Extract provided START
# Deep cut on bulb of heel



## Christmas Crumpet (5 November 2007)

Brought the new horse in and she's managed to cut the bulb of her heel of her near hind. Think she did it on a flint - it has sliced up it.

I've cleaned it out and squirted somegreen oils in. I've turned her out with a dressing and vet wrap on because she is one that needs to be out as much as possible and I wanted to keep it clean. I will take the dressing/vetwrap off this evening so it can breathe and hopefully start healing.

Should I be doing anthing else?


----------



## brightmount (5 November 2007)

Difficult area to put a dressing on - I hope she won't have already taken it off for you when you bring her in. If it's very deep I would get the vet to advise you as you don't want an infection to set in. Otherwise, Sudocrem is good for heel bulbs as it is thick and forms a barrier.


----------



## k9h (5 November 2007)

A friens horse did this by putting it's hoof through wire fence &amp; cut down into the bulb quite away &amp; across it. Vet was on about doing pinch grafts out of it's neck &amp; everythng. She told him where to go! as Op cost way more than the horse did! So she just put aloe vera gel on the wound &amp; an over reach boot to keep the flies off as was in summer &amp; he healed up perfectly you could't even find a scar afterwards.
Extract provided END
Tasks -
A. Do the following statements agree with the forum thread about the cut heel bulb? (i) The new horse cut the bulb of the heel on her near hind leg. (ii) Sudocrem is recommended for heel bulbs because it is thick and forms a barrier. (iii) The friend's horse had pinch grafts taken from its neck. Answer yes or no for each, quoting the deciding words of the thread.
B. Extend the forum thread about the cut heel bulb, picking up right after its final sentence.
Records supplied START
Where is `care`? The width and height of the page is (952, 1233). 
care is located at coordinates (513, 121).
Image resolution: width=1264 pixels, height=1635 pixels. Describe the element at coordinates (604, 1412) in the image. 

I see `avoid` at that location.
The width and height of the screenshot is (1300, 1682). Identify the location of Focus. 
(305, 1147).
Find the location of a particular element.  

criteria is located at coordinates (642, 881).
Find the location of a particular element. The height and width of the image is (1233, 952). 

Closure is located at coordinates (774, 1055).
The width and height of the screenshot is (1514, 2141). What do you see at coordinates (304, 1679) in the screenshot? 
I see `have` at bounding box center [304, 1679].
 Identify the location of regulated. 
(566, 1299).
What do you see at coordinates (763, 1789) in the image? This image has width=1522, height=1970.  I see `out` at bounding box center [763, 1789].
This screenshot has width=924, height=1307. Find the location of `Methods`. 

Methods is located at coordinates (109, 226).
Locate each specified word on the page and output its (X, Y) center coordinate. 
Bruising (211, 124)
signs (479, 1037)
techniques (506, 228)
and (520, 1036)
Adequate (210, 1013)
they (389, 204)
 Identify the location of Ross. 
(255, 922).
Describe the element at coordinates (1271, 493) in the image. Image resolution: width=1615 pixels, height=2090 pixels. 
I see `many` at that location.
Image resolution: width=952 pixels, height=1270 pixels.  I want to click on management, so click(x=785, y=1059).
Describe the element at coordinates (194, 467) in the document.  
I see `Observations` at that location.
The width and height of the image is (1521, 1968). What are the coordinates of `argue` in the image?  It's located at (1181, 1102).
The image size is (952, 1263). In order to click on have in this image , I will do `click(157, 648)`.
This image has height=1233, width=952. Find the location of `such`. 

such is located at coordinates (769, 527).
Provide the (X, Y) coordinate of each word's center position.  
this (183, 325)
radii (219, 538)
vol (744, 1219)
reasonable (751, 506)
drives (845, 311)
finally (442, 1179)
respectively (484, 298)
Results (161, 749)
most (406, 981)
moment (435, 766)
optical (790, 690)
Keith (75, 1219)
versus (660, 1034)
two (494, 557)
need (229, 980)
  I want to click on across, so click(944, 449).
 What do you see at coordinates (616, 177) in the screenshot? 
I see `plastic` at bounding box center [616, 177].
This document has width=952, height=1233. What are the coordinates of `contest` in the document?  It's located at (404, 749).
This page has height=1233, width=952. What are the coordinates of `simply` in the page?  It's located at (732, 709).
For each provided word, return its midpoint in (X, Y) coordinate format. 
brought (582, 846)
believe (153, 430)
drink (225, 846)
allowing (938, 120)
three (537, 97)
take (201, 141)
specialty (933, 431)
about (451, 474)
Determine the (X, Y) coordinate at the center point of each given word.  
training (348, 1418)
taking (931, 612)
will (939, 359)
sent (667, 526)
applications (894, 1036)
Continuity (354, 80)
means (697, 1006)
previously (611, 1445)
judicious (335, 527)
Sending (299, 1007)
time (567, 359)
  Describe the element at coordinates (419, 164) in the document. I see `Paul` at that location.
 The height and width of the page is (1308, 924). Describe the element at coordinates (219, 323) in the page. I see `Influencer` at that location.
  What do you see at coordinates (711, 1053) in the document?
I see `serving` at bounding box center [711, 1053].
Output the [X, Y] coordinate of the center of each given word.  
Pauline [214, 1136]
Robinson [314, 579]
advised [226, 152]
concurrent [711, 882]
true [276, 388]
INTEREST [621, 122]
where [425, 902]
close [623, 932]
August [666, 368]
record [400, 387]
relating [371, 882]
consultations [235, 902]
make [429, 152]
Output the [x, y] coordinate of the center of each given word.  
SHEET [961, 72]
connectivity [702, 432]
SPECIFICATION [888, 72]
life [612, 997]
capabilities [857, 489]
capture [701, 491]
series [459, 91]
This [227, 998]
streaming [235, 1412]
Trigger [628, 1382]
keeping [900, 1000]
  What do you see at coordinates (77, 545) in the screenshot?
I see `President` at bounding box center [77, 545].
Records supplied END
Results for each task -
A.
(i) Yes: "she's managed to cut the bulb of her heel of her near hind."
(ii) Yes: "Sudocrem is good for heel bulbs as it is thick and forms a barrier."
(iii) No: "She told him where to go! as Op cost way more than the horse did!"

B.
But then another friends horse over reached into it's front hoof doing the exact same injury whilst out hunting, I tried to cheer her up telling her of above story. Sadly though her's had to be PTS as had smashed the bones in the hoof.
So if in doubt get the vet it. Sorry not been much help!


----------



## Christmas Crumpet (5 November 2007)

The vet is coming out tonight to see my other horse anyway so have cleaned it twice thoroughly and put green oils on and vetwrap and a dressing to keep it clean out in the field today. Think it should be ok - hope so - quite fancy taking her hunting next week!!


----------



## Moggy in Manolos (5 November 2007)

if you can, (i get my horse to do it to help prevent thrush) by simply getting a strong salt water solution in a bucket and getting horse to keep foot in them, this would also help healing, or if you live near a beach, walks in the sea will help wonders on top of what your doing


----------



## Christmas Crumpet (6 November 2007)

The vet came out last night to see my other crock of a horse and I pulled the mare out to show him. He said to clean it with boiled salt water and keep it clean and it should be fine. He may snip the flap of skin off but doesn't need to at the moment because it's helping protect it. 

It seems to be healing pretty well all in all - thanks for everyone's advice.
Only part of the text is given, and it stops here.